As always, our brief season of Advent seems to have slipped by, and it is sobering to think that Christmas is just a few days away. Excitement levels (especially with our children) and the heightened sense of expectation are certainly very obvious. Not surprisingly, the prayers, music and readings at the Mass also have this atmosphere of joyful anticipation. The Prayer after Communion for this Sunday can sum up our thoughts and feelings well:

   …We pray Almighty God,
   that as the feast day of our
   salvation draws ever nearer,
   so we may press forward all
   the more eagerly
   to the worthy celebration of the
   mystery of your Son’s Nativity.

Our readings, hymns and prayers also have the sense of announcing the coming of the Savior, and of making clear who He will be. In the first reading at Mass, we hear from the prophet Micah (5:1-4). Micah lived at the end of the eighth century BC, centuries before the coming of Jesus. He describes two key things. First, he noted that the Messiah would be born in Bethlehem. Secondly, gave a description or image of the Messiah as a shepherd: one who would lead his flock. Psalm 80 also sings of the coming Savior as a shepherd. Our response to each verse of the psalm could be used as a brief but beautiful prayer that one might say each day: “Lord let us turn to you; let us see your face and we shall be saved.”

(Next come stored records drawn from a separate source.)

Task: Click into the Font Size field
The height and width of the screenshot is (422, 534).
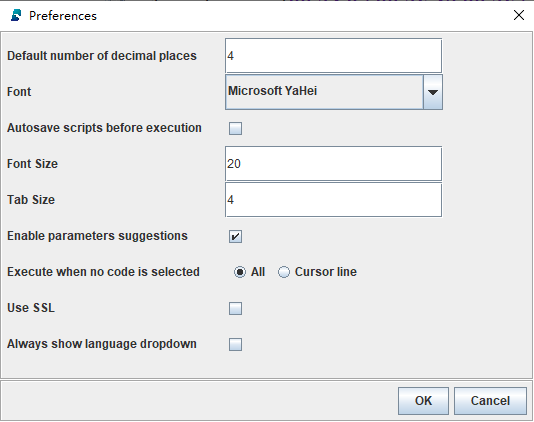Action: [333, 164]
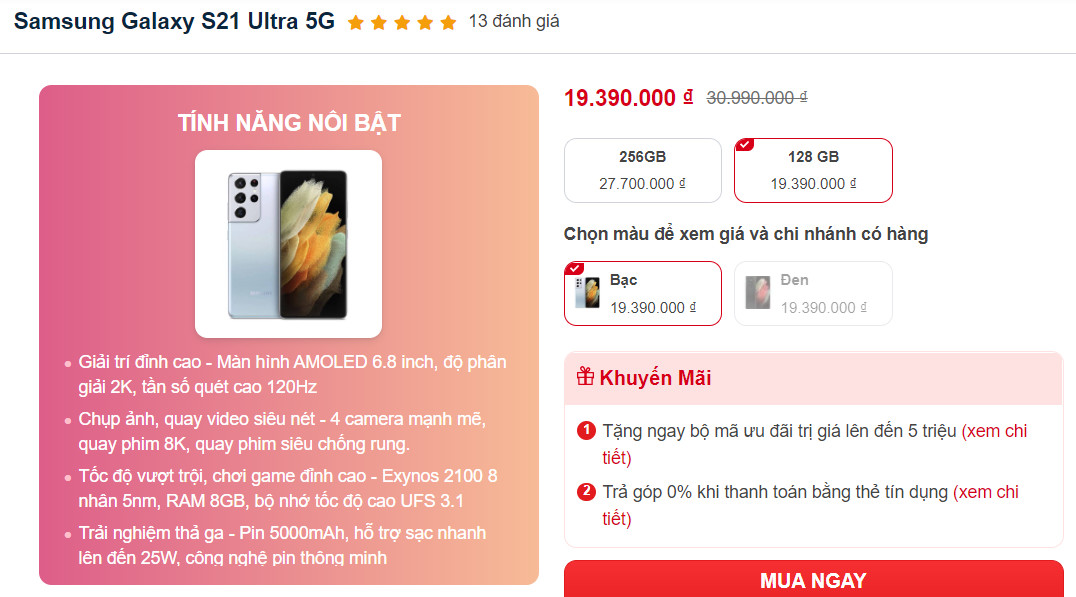The width and height of the screenshot is (1076, 597).
Task: Click the gift icon beside Khuyến Mãi
Action: [x=585, y=376]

Our Second Reading is taken from the Letter to the Hebrews. Scholars debate about the purpose and precise authorship of this letter, but it is generally thought to be an exhortation to encourage the very early Christians who were facing many difficulties. In the passage read on Sunday, we are given three further images of the Savior. Jesus is shepherd, but also our high priest. He is also the one who “comes to do God’s will:” the obedient servant. Furthermore, he is a sacrifice; that is one who “makes holy” (for this is the original meaning of the word sacrifice).

At Mass on the Fourth Sunday, our Gospel is always about one of the annunciations made in preparation for the coming of the Messiah (yes, in a way, there is more than one annunciation Gospel…not just the annunciation of the archangel Gabriel to Mary!). In Year A, we would read about the angel of the Lord appearing to St. Joseph in a dream and telling him to take Mary for his wife. In Year B of our three-year cycle, we would hear the most familiar annunciation: the annunciation of the archangel Gabriel to Mary.

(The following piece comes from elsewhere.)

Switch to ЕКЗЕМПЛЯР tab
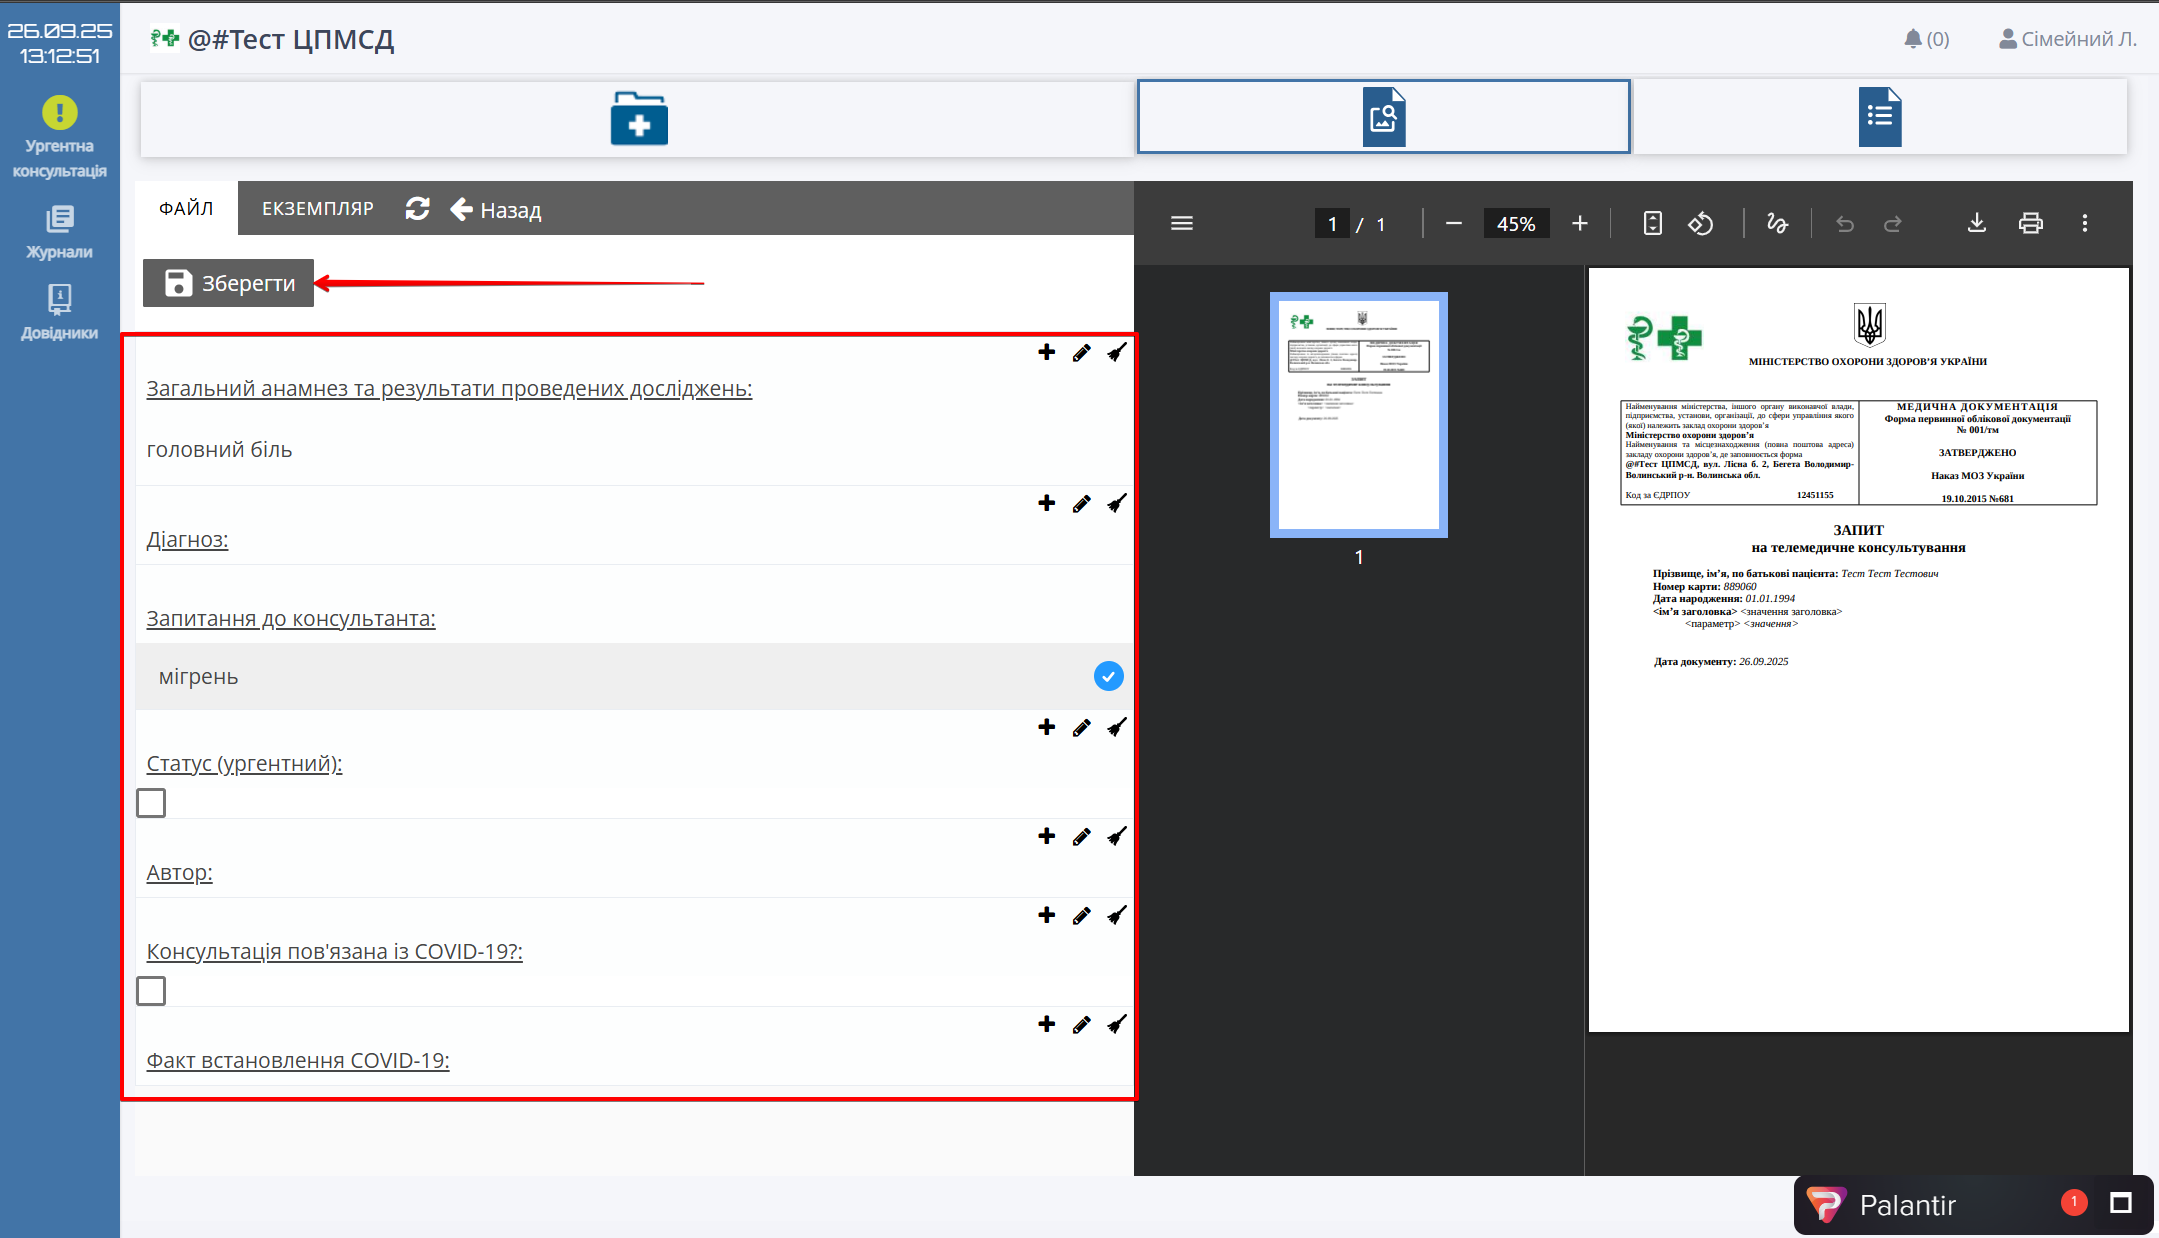 click(x=317, y=209)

As we are in Year C, we hear what is called the Gospel of the Visitation, when Mary goes to meet her kinswoman Elizabeth. Elizabeth recognizes the mother of her Lord, and St. John the Baptist leaps for joy in his mother’s womb: both, therefore, announcing that the Messiah is near. We can also think of the selfless effort Mary made to go to her kinswoman. For one thing, she has just received the amazing news that she is to be the mother of the Savior. She does not sit at home brooding, but immediately sets out “in haste” to help Elizabeth. We should note that Mary’s journey would have been a long and strenuous one too.

The Visitation Gospel invites us not only to ponder the events that led up to the birth of Jesus at Christmas. It also invites us to think about our response to this annunciation of the good news of salvation. In other words, how can we announce the Messiah and show people just who Jesus is…?

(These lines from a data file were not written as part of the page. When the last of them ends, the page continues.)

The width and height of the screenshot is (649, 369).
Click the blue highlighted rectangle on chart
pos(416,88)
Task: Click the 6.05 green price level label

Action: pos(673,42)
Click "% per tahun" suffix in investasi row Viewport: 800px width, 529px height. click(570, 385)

Like the Gospel of the Visitation we hear today, we can imitate Mary in her selfless generosity, as she sets out to help Elizabeth. We can also grow in faith, imitating Mary, who was blessed because she believed that what was spoken to her by the Lord would be fulfilled, and because her soul magnified the Lord (cf. Luke 1:41-46). We can also be like Elizabeth who was open to being filled with the Holy Spirit, so that she then recognized the presence of God (Luke 1:41-43). Like John the Baptist we can leap for joy, or at least be heralds of the “Gospel of Joy” through our words and actions.

As the season of Christmas fast approaches, let us indeed give great thanks for the coming of Jesus Christ, our Savior and Lord. Let us remember that our celebrations are ultimately about what Jesus came and did for us: Christmas and Easter are closely bound together. We can gladly receive God’s great love and mercy, but then we must go forth and show the face of Jesus to others.